Assume MR and RW are indepent.

Var proportion to MR:
$$
R^2_{mr} = \frac{2\sigma^2_{mr}}{2\sigma^2_{mr} + (1 + \rho)\sigma^2_{rw}}
$$

Solving for p (mean reverting coeff - speed of adjustment) based on empyrical data:
$$
\rho = \frac{v_1 - 2v_2 + v_3}{2v_1 - v_2}
$$
Solving for MR std:
$$
\sigma^2_{mr} = \frac{1}{2}\left(\frac{\rho + 1}{\rho-1}\right)\left({v_2-2v_1}\right)
$$

$$
\sigma^2_{rw} = \frac{1}{2} \left( v_2 - 2 \sigma^2_{mr} \right)
$$

where k is:
$$
v_k = \frac{(\rho^k - 1)^2 + (1 - \rho^{2k})}{1 - \rho^2} \sigma_{mr}^2 + k \sigma_{rw}^2
$$

2v1-v2 = 0 is satisfied when ρ = 1, and as ρ < 1,

The gain matrix therefore is the influence of MR scaled to RW (K1) and the RW influence (K2):

$$
K = \begin{bmatrix} \frac{2\sigma_{mr}}{\sigma_{rw}\left(\sqrt{(\rho+1)^2\sigma_{rw}^2+4\sigma_{mr}^2+\rho\sigma_{rw}+\sigma_{rw}}+2\sigma_{mr}\right)}\\ \frac{2\sigma_{rw}}{{\sqrt{(\rho+1)^2\sigma_{rw}^2+4\sigma_{mr}^2-\rho\sigma_{rw}+\sigma_{rw}}}} \end{bmatrix} 
$$

When P is high, there is more MR component.
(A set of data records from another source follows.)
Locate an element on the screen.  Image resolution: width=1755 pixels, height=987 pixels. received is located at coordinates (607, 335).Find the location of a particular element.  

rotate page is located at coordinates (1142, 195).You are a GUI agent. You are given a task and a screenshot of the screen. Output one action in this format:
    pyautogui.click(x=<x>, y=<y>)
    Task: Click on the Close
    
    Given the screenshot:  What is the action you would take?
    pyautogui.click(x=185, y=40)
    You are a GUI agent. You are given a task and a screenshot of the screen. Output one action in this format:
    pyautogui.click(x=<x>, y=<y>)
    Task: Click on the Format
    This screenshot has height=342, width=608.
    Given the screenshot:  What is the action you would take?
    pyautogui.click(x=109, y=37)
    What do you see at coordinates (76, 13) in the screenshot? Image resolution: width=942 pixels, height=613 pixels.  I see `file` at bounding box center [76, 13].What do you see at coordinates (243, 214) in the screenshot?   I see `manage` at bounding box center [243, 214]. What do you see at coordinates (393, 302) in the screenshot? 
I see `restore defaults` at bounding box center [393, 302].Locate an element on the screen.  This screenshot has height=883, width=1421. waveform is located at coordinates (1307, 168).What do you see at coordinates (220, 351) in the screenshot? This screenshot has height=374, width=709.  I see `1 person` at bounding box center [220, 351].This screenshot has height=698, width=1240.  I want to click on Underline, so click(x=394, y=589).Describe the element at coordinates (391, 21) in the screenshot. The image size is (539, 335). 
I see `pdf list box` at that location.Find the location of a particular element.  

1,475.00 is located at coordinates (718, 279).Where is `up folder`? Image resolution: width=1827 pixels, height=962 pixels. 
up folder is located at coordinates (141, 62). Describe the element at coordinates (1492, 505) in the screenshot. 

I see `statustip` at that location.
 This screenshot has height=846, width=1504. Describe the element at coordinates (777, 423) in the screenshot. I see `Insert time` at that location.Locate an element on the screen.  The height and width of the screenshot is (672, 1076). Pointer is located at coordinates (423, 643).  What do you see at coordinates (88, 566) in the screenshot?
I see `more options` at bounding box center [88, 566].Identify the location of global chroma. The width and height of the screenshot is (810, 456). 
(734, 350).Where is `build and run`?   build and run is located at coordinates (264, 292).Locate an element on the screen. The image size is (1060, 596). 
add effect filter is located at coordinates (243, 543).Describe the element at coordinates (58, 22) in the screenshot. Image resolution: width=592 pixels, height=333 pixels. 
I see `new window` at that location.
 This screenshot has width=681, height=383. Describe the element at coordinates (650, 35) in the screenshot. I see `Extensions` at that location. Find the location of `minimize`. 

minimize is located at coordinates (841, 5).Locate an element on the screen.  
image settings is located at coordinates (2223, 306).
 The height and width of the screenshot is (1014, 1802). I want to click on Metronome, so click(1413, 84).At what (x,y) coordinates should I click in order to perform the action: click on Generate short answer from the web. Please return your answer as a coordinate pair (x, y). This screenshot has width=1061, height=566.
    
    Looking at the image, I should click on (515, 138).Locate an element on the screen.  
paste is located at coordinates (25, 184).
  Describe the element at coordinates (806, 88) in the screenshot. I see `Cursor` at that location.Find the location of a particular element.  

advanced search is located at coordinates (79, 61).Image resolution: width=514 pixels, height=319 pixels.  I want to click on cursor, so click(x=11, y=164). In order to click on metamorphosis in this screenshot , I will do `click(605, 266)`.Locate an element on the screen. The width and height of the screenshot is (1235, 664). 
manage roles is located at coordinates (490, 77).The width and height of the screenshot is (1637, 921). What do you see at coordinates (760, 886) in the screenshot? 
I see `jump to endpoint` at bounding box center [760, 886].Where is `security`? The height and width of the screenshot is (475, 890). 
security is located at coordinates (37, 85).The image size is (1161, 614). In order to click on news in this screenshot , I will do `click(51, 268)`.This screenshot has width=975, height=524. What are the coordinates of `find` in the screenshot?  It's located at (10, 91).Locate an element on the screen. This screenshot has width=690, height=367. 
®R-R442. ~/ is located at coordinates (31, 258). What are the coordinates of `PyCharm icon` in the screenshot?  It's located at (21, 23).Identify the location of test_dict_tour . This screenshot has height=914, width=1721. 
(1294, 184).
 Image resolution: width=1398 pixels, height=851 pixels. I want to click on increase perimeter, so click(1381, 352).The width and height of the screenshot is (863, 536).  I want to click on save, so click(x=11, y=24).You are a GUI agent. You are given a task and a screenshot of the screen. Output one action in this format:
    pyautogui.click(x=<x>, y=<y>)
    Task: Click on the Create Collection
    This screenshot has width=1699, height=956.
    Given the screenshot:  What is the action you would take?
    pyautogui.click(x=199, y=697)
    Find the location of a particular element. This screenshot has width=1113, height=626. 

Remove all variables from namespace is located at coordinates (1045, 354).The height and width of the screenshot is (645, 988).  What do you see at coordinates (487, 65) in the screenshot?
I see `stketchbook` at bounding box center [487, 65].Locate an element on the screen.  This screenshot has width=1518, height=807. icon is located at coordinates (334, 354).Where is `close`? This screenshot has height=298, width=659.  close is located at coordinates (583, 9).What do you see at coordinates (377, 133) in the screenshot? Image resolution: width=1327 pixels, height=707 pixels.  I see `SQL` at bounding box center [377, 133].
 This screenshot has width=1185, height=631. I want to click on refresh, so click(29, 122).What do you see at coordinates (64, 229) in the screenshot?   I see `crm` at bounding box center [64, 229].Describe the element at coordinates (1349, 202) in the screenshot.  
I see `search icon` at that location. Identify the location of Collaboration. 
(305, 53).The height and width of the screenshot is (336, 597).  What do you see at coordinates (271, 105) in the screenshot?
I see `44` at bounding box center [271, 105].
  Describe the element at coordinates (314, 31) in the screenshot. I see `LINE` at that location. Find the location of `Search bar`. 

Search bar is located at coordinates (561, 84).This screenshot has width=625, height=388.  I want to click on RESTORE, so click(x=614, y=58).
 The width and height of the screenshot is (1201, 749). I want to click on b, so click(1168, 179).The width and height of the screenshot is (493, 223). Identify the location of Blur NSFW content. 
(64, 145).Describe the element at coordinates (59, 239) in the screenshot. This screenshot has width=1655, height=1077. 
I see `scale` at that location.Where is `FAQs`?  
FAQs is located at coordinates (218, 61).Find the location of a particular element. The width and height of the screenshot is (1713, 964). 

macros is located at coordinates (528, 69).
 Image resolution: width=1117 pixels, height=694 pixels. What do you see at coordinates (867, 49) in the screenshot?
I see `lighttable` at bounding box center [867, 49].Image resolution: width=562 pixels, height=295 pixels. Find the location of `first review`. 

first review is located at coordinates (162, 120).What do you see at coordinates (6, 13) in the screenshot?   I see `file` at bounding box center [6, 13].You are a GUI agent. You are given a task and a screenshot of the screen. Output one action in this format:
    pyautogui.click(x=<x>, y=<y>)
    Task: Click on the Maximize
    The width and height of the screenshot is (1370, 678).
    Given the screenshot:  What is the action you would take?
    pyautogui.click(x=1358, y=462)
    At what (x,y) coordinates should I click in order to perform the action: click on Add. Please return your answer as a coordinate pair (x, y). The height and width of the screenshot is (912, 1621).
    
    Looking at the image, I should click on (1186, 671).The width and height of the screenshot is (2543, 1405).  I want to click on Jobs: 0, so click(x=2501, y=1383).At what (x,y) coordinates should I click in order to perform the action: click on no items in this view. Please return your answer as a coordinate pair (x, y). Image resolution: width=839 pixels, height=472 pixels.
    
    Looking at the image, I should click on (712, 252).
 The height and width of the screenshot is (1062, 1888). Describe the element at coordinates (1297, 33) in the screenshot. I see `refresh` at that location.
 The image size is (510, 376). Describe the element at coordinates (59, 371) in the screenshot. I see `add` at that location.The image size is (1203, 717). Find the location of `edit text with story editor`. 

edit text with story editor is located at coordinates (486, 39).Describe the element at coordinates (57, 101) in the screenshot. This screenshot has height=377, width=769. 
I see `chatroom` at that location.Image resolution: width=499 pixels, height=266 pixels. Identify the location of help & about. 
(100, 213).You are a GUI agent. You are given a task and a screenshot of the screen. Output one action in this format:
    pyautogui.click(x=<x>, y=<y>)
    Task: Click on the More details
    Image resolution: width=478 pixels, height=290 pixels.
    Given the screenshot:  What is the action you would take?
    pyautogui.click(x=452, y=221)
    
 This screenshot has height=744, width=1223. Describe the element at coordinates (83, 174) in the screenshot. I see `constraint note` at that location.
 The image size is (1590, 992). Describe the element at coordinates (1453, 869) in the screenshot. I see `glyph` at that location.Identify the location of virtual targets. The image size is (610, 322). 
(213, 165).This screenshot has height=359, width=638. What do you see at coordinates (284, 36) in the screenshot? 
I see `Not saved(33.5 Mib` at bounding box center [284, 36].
- Computational complexity is cubic in the size of the state space
- Parameter optimization is non-convex and can thus only find local optima
- Inability to cope with non-Gaussian noise



## B%

- %B is below 0 when price is below the lower band
- %B equals 0 when price is at the lower band
- %B is between 0 and .50 when price is between the lower and middle band (20-day SMA)
- %B is between .50 and 1 when price is between the upper and middle band (20-day SMA)
- %B equals 1 when price is at the upper band
- %B is above 1 when price is above the upper band

In [None]:
from pykalman import KalmanFilter # https://github.com/pykalman/pykalman
from signals import signal_bollinger_bands
from sklearn.model_selection import TimeSeriesSplit
from sklearn.metrics import mean_squared_error
from tqdm import tqdm
import itertools
import numpy as np

def calculate_variances(spread):
    # From the paper, they say V is lagged differences for partial coint.
    spread_diff = np.diff(spread, prepend=spread[0])
    spread_diff_lag1 = np.roll(spread_diff, 1)[1:]
    spread_diff_lag2 = np.roll(spread_diff, 2)[2:]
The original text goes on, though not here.